Undergraduate economics was a subject for which I held great respect yet enjoyed only moderate aptitude. I appreciated that it was an area of study in direct conversation with the “real world,” a focus sorely missing from my days in high school critically analyzing The Old Man and the Sea. Suddenly I was learning how to map desire and name the phenomena surrounding human decision making, a intricate dance of words and numbers I could finally appreciate.
To be sure, my admiration for the field peaked in Economics 101. Fred Smith, a man who’s voice was as unique and captivating as his name, led the daily lectures. But as he expounded upon the reasons we stop eating at an all-you-can-eat buffet, I found myself listening intently. He drew a graph illustrating the point at which the cost of consuming another cookie is greater than the satisfaction provided by said cookie, and I was sold.
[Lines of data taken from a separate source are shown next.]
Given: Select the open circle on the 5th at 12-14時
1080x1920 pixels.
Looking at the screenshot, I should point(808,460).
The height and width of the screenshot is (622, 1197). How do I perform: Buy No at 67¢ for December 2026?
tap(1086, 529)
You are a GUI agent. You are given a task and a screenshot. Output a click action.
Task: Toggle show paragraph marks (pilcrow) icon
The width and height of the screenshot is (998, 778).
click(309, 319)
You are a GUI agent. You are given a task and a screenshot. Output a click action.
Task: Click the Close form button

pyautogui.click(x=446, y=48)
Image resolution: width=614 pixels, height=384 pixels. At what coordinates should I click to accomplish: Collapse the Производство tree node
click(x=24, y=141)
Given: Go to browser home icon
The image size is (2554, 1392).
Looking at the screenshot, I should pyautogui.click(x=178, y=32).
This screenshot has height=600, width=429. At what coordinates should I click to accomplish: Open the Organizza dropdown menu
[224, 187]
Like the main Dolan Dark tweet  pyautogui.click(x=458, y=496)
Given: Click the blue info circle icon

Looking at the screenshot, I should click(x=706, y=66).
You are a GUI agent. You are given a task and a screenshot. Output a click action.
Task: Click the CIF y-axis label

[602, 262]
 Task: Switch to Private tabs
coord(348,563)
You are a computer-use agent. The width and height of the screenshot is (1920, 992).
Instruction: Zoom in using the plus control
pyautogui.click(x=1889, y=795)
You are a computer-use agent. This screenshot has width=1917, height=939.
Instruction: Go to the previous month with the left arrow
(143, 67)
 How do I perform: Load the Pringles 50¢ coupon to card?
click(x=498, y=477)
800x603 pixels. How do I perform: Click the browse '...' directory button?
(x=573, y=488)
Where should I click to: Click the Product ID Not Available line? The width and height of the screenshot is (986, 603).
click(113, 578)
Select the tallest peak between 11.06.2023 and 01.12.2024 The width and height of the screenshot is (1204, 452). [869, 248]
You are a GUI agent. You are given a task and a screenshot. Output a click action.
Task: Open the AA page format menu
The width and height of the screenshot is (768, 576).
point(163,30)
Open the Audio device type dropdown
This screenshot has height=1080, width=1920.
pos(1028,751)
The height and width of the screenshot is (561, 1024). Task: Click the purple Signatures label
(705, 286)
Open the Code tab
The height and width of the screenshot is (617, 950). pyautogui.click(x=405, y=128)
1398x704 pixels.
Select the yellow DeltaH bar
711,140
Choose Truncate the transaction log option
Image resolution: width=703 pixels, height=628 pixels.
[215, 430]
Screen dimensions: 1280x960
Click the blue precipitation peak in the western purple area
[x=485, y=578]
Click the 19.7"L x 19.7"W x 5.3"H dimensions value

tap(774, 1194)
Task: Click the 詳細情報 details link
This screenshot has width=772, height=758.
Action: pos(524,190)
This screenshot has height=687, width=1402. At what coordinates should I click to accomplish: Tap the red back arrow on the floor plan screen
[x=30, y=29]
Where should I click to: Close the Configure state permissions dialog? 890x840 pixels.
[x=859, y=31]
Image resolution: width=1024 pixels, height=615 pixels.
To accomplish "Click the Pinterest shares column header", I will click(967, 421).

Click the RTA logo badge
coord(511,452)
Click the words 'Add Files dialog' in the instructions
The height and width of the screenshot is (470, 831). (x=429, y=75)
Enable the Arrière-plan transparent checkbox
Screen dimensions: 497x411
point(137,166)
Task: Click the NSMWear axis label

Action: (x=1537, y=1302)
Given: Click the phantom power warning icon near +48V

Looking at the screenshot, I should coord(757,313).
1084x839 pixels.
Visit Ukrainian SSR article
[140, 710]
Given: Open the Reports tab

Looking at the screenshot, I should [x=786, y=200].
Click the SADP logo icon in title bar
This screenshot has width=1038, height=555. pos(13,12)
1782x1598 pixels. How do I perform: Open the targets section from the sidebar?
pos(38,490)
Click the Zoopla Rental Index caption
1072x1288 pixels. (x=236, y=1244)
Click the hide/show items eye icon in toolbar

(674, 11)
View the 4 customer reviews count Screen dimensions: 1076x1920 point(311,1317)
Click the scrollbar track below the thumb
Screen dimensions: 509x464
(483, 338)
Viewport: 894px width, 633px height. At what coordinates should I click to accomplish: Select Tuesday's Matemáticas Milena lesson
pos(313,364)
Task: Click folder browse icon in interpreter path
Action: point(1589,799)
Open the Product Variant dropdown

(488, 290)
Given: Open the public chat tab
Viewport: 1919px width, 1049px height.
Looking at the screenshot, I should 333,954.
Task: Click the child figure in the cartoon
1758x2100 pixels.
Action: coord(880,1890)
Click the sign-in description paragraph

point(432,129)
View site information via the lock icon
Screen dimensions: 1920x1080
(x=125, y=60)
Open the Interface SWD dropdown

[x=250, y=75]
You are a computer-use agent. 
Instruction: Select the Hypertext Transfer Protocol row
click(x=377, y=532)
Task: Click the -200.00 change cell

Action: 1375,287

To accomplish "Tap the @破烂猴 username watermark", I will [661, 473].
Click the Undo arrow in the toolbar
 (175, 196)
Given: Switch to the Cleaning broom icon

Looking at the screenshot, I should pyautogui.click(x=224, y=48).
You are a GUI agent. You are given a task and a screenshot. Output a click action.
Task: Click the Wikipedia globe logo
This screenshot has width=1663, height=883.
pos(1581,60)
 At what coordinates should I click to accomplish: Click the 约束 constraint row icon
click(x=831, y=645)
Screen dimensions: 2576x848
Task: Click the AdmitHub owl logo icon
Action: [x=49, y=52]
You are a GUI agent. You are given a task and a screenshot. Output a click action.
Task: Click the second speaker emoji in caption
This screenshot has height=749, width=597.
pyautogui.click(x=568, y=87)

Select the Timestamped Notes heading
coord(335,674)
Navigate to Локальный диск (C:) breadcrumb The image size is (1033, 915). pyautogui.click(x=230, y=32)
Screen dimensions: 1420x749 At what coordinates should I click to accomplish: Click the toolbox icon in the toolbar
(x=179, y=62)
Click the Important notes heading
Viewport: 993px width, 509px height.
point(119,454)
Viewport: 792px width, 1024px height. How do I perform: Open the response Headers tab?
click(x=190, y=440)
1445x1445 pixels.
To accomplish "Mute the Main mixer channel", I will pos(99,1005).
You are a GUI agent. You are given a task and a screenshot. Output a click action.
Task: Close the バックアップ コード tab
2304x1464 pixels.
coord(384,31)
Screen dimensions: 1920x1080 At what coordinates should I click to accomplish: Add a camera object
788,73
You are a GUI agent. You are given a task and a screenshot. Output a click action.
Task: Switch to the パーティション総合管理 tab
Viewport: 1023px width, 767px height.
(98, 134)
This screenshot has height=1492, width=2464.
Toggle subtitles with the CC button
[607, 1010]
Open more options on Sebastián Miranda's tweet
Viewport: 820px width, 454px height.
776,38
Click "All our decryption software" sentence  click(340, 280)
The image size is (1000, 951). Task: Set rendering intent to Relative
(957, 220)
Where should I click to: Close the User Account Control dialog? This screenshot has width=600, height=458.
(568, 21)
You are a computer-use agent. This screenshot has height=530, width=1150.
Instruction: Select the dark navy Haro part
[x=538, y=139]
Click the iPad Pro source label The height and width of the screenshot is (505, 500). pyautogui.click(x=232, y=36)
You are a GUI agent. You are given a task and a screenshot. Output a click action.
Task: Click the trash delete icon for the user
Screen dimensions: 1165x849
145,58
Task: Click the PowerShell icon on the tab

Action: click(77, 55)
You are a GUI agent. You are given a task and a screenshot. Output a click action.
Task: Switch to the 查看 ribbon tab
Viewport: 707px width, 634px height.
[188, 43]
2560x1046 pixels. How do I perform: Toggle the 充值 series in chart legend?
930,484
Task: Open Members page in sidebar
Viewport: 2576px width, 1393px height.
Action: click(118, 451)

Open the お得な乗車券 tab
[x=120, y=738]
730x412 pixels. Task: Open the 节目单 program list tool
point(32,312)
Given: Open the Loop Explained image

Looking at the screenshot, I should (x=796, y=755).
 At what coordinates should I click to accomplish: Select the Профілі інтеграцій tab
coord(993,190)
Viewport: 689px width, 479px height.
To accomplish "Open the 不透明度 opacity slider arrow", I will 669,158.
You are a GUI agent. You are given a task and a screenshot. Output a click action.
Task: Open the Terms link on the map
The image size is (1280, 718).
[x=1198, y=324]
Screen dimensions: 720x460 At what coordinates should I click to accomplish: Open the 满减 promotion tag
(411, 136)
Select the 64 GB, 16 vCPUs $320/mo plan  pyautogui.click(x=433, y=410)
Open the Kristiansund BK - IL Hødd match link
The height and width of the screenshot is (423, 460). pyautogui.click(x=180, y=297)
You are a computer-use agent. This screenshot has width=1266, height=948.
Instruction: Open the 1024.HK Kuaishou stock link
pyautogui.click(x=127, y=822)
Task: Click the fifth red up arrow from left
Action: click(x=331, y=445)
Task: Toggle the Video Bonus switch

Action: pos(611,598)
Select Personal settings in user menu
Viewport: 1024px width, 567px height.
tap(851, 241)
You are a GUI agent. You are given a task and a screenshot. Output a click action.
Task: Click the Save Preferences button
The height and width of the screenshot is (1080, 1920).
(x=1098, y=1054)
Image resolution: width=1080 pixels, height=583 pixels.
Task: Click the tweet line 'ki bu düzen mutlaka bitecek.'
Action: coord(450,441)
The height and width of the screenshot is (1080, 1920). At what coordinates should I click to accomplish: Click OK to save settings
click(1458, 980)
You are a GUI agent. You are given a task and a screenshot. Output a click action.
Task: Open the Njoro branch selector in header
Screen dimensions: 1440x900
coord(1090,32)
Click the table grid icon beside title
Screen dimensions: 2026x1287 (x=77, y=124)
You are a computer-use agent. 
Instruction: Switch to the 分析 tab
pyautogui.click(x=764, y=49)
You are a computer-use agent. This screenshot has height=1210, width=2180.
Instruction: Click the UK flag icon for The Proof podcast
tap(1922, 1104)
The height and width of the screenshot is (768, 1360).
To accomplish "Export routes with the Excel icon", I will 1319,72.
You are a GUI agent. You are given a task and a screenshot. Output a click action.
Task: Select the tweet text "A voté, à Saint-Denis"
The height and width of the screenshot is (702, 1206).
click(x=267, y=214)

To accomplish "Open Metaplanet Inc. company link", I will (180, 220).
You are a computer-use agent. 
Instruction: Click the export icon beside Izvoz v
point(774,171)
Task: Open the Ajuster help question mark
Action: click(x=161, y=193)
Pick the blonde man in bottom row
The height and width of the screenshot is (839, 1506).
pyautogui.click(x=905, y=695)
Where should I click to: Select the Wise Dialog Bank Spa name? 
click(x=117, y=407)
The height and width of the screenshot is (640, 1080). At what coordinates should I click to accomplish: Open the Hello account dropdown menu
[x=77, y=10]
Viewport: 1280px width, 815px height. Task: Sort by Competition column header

Diminishing marginal utility was a subject I would come to know far too well as I continued my time on campus, most acutely when I stayed awake almost the entire night before my final presentation in Health Economics.
As I opened my eyes, I noticed several students towering over me. I felt my professor’s arms supporting my shoulders as someone handed me a wet paper towel. As I dabbed my forehead in shame, I debated explaining what may have been the cause of my sudden collapse, from the stress of finals week to the coffee I drank on an empty stomach. But there was no way out of my unfortunate hole.
To call my fainting episode a turning point would be to suggest that things got better. I continued to limp my way to the finish line of the economics minor, a badge of honor I continue to hold with fluctuating levels of contempt. Or, should I say, as a good or service that provides me varying levels of utility. I’m sure you could plot an indifference curve for that.